Herbert Brown, Public Hospitals Authority managing director, at the authority’s opening ceremony for their Integrated Health Information Management System (IHIMS).
Photos: Shawn Hanna/Tribune Staff
By RASHAD ROLLE
Tribune Staff Reporter
THE country’s public health sector took another step forward toward offering more efficient and integrated healthcare services yesterday with the launch of a workshop on the Integrated Health Information Management System.
The government signed an $18.4m contract last August with AllScripts and their partner, Infor Lawson, for Integrated Health Information Management System (IHIMS) propriety software.
After years of the public health sector having a predominantly paper-based system, it is expected to take years before the IHIMS system is fully implemented throughout the country.
The current system is a hindrance to best healthcare practices, critics say, for it includes no centralised location from which all the records of public hospital patients could be retrieved.
“Regardless of where you go for healthcare,” Prime Minister Perry Christie said at yesterday’s event, “your records will follow you.

- - - - -

DIRECTIONS -
Continue the news article about the Integrated Health Information Management System launch, starting right after its last sentence.

- - - - -

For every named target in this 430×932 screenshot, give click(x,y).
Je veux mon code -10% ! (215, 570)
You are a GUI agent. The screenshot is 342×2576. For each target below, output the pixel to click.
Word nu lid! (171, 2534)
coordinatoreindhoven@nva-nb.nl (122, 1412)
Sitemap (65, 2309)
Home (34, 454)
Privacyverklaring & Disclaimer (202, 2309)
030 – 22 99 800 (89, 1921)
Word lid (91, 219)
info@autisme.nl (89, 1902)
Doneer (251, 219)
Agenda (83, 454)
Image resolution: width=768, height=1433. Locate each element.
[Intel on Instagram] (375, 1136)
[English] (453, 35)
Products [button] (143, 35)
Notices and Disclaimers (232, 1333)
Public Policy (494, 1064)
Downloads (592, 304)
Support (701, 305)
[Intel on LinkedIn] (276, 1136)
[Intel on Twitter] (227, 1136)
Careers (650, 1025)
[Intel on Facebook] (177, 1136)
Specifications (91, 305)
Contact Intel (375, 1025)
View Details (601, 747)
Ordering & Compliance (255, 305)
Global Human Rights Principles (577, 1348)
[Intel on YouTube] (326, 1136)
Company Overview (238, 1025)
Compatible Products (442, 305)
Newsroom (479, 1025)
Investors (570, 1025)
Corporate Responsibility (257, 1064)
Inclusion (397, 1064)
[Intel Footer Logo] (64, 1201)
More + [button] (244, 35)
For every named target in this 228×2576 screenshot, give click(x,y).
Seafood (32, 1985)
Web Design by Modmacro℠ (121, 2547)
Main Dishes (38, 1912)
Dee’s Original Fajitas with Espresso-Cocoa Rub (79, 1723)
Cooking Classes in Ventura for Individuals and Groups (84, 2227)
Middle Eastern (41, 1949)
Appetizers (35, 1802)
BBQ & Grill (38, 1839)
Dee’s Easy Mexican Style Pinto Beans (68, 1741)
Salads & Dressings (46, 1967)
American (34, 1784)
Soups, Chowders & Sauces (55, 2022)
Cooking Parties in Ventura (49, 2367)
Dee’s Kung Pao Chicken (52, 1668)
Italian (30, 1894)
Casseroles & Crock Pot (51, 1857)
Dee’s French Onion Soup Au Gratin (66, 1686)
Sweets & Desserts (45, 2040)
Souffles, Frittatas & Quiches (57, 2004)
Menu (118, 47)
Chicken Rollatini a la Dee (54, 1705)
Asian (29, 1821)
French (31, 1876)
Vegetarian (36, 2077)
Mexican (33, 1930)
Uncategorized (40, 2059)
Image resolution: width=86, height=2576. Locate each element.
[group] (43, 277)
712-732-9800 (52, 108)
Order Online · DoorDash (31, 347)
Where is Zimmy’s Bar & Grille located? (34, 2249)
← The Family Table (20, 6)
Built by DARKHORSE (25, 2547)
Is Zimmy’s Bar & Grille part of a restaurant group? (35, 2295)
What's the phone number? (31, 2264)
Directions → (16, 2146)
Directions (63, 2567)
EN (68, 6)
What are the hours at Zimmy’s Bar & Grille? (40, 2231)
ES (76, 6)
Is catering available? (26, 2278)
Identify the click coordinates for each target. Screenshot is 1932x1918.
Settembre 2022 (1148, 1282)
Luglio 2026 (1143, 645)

- - - - -

EXPECTED OUTPUT -
“Today we are in the process of waving goodbye to the duplications and inefficiencies associated with maintaining different records for the same patient simply because he or she may be seen at different public clinics or hospitals within our archipelago; it is not only inefficient, but dangerous. We are minimising the danger inherent in the system.”
Mr Christie said the transformation of the record keeping and integration process is connected to his government’s pursuit of National Health Insurance (NHI).
“The involvement of NHI consultants and others in the planning and procurement stages of this effort speaks to the Public Hospital Authority and my ministry looking ahead to the launch of the first stage of the NHI programme,” he said.
Given the benefits of such a system, PHA Managing Director Herbert Brown provided a response to questions over why the system was not introduced sooner.
He said cost and quality concerns delayed the introduction of the system.
“It took long because we wanted to find the right strategic partner,” he said. “There are many medical records systems out there but they were not the right ones. We have been searching for a strategic partner for almost ten years now and so yes it has (taken) long. Secondly, it cost a lot of money.
“At the end of the day, this system will cost us almost $19m and that does not take into consideration the additional equipment we need to provide because we have to enhance equipment technology on the Family Islands so it is a very costly system.
“You go to PMH right now, the medical records department, the size of it is probably 50x70. In time to come, that storage department will no longer be needed because everything now is stored and you could get your records electronically.
“With this system, a doctor can be at home 3am and he gets a call from one of his junior staff saying he has a patient in front of him. Well all the doctor has to do is go onto his computer, log on and be able to access that patient’s record.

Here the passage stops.